- _EXCERPTED TEXT_:
────────

Monday, September 9, 2013

If there's a bustle in your hedgerow . . .

Okay, wow. I was just looking up that line from Zepplin's "Stairway to Heaven" to use as a title for this post and was fairly astonished to learn it was alleged by Christian zealots back in the day to be an example of "backward masking." Remember the whole "Paul is dead" thing? Well, like that only allegedly Satanic. It was a load of rubbish, of course, but I had a bit of a sizzling synchronistic moment--as the underlying theme of THE QUEEN OF SWORDS has to do with the church denouncing anything having to do with "the old ways" as demonic.

Like lusty woodland faeries and tarot cards.

Anyway, the original purpose of this post was to say that--huzzah!--I at last broke through the midpoint snarl and bridged the two halves of the rewrite. Now, I'm rolling toward the nail-biting climax. I wish I could post a really gripping scene where she picks up a strapping lad in a nightclub so Graham can feed on him, but I'm afraid it's not suitable for all audiences. So, here's the short scene that follows. As it happens, this is the scene directly preceding the one at Stirling Castle.


Leaving Rory in the vaults to come to his senses, they drove back to the hotel in uncomfortable silence. Cat’s mind was agitating like a washing machine. She’d vowed when she left her childhood home that she’d never, ever, under any circumstances, allow anyone to strike her again. And now, someone had. Someone she loved dearly. Her soulmate and the father of her unborn child.
            Should she hold the line? Board the next train back to England?
            She’d been dead wrong to suggest what she had. She should have understood the depth of his wound. Branwen’s demeaning abuse. Fitzgerald’s stealthy nocturnal assaults. What was she thinking? She wasn’t, obviously. But he’d also been wrong to spank her like that—and to suggest doing it again should she ever say something equally emasculating.
            But what to do about it?

────────

- _RECORDED INFORMATION_:
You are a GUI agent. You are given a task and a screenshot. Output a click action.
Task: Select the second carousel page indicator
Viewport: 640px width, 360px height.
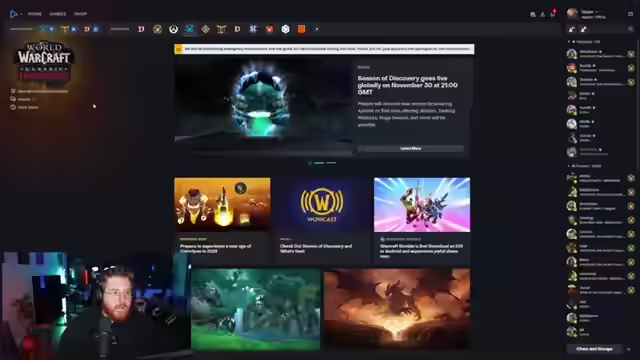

────────

- _TO-DO LIST_:
• A. Which song does the blog post's title line come from?
• B. Summarize the blog post in two sentences.
• C. Do these statements agree with the blog post? Answer yes or no for each, quoting the deciding words. (i) The writer shares the nightclub scene. (ii) The shared scene comes directly before the one at Stirling Castle. (iii) Rory rides back to the hotel with the others.
Rely only on the blog post for what comes next.

- _SOLUTIONS IN ORDER_:
• A. "Stairway to Heaven."

• B. The writer notes that the title line from "Stairway to Heaven" was once alleged to be backward masking, which echoes the church's denunciation of "the old ways" in THE QUEEN OF SWORDS, and announces having bridged the two halves of the rewrite. The scene that follows shows Cat riding back to the hotel in uncomfortable silence, weighing her vow never to let anyone strike her again against her sense that she was wrong to suggest what she had.

• C.
(i) No: "I wish I could post a really gripping scene where she picks up a strapping lad in a nightclub so Graham can feed on him, but I'm afraid it's not suitable for all audiences."
(ii) Yes: "this is the scene directly preceding the one at Stirling Castle."
(iii) No: "Leaving Rory in the vaults to come to his senses, they drove back to the hotel in uncomfortable silence."